Wenn dm vor dem Verfassungsgerichtshof recht bekommen sollte, müsse eine qualifizierte Beratung in den Filialen sichergestellt sein, sagt Angela Tichy vom Verein für Konsumenteninformation (VKI): "Ein Pharmazeut muss da sein." Bei dm heißt es, eine pharmazeutische Beratung auf Nachfrage, zu der Internet-Apotheken verpflichtet sind, könne man in gleicher Qualität bieten, etwa per E-Mail oder Telefon-Hotline. Es gebe bereits Anfragen von Pharmazeuten, die mit dm zusammenarbeiten wollen.
dm hat noch ein Ass im Ärmel: Österreicher, die über deutsche Versandapotheken rezeptfreie Medikamente bestellen, würden diese oft deutlich günstiger bekommen. Auch bei dm würden die Preise niedriger sein.
Medikamente gehören in die Apotheke
Dass der Handelsverband, der unter anderem die Interessen der großen Supermarktketten wie Rewe und Spar vertritt, den Schritt von dm "gut nachvollziehen" kann, beunruhigt die Apothekerkammer sehr. "Medikamente gehören in die Apotheke", so Kammerpräsident Max Wellan in einer Aussendung. Er warnt eindringlich vor einer "Ausfransung der Vertriebswege" für rezeptfreie Arzneimittel auf Supermärkte und befürchtet eine Wettbewerbsverzerrung.

────────────────────────────────────────

▶ [Ihre Aufgabe]:
Auf welchem Weg könnte dm nach eigener Aussage im Text über dm und rezeptfreie Arzneimittel eine pharmazeutische Beratung auf Nachfrage anbieten? Die Einträge spielen für die Aufgabe keine Rolle.

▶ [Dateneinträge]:
────────────────────────────────────────

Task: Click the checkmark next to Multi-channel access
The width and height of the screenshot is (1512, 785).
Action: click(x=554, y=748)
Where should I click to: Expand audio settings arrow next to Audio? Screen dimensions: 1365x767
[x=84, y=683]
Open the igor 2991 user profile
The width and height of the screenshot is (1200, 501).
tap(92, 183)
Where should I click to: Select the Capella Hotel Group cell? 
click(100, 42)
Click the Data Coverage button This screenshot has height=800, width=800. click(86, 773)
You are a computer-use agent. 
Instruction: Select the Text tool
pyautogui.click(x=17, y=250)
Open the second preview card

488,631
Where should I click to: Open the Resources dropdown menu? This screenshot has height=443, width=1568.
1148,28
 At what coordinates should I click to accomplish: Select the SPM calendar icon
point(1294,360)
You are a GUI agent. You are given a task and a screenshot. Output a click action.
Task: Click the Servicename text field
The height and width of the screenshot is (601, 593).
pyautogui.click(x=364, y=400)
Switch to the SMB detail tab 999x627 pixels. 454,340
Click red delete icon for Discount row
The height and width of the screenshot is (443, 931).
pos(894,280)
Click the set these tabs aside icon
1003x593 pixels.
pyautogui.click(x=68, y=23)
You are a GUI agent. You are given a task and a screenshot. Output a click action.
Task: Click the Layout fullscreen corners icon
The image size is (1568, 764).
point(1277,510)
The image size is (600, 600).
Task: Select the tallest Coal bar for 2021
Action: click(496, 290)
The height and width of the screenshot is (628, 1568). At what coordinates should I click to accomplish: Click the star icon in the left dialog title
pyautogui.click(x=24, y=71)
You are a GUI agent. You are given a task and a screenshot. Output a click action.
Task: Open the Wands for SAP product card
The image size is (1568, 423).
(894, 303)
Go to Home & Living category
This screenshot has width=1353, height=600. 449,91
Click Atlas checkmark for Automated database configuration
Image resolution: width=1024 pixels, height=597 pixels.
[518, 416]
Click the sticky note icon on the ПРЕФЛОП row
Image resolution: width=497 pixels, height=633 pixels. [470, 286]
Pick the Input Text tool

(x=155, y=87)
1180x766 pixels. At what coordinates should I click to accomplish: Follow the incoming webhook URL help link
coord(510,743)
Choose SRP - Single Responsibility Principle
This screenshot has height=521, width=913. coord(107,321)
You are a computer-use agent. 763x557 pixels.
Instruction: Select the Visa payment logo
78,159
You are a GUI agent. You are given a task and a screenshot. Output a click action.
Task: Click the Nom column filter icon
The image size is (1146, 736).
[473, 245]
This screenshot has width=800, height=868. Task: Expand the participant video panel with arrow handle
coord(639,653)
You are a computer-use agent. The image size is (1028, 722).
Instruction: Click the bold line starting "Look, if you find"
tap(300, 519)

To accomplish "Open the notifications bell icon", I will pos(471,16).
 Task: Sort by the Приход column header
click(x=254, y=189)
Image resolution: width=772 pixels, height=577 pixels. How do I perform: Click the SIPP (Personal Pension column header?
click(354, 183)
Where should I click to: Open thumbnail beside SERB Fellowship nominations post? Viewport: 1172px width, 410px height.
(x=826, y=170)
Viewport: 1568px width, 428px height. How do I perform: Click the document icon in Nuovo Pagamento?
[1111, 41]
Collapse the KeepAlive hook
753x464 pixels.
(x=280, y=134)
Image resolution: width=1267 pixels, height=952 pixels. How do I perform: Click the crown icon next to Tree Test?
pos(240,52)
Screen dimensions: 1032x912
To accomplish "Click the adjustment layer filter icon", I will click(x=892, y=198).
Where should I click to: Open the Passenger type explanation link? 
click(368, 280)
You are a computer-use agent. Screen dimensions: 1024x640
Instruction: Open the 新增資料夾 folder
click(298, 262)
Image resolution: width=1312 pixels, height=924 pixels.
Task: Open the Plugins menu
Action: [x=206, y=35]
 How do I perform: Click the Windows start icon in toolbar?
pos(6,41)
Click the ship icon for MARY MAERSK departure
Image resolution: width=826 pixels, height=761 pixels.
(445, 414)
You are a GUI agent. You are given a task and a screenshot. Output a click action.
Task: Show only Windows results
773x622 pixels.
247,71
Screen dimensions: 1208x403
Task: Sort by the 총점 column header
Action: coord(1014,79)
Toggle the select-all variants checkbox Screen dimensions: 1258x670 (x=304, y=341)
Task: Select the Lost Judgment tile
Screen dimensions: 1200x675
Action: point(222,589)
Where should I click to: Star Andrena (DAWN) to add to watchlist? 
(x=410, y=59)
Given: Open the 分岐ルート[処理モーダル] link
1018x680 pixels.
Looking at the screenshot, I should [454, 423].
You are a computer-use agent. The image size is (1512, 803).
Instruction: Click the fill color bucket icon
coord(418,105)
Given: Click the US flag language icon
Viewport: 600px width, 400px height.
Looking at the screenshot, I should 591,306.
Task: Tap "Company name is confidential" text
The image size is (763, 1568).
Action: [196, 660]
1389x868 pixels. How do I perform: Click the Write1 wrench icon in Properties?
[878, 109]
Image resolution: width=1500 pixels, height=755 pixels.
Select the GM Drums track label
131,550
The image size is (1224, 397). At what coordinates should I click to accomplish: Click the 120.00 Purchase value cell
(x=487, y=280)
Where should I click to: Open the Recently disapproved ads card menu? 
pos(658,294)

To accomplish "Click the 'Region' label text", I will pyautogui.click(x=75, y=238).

────────────────────────────────────────

▶ [Lösung]:
Etwa per E-Mail oder Telefon-Hotline.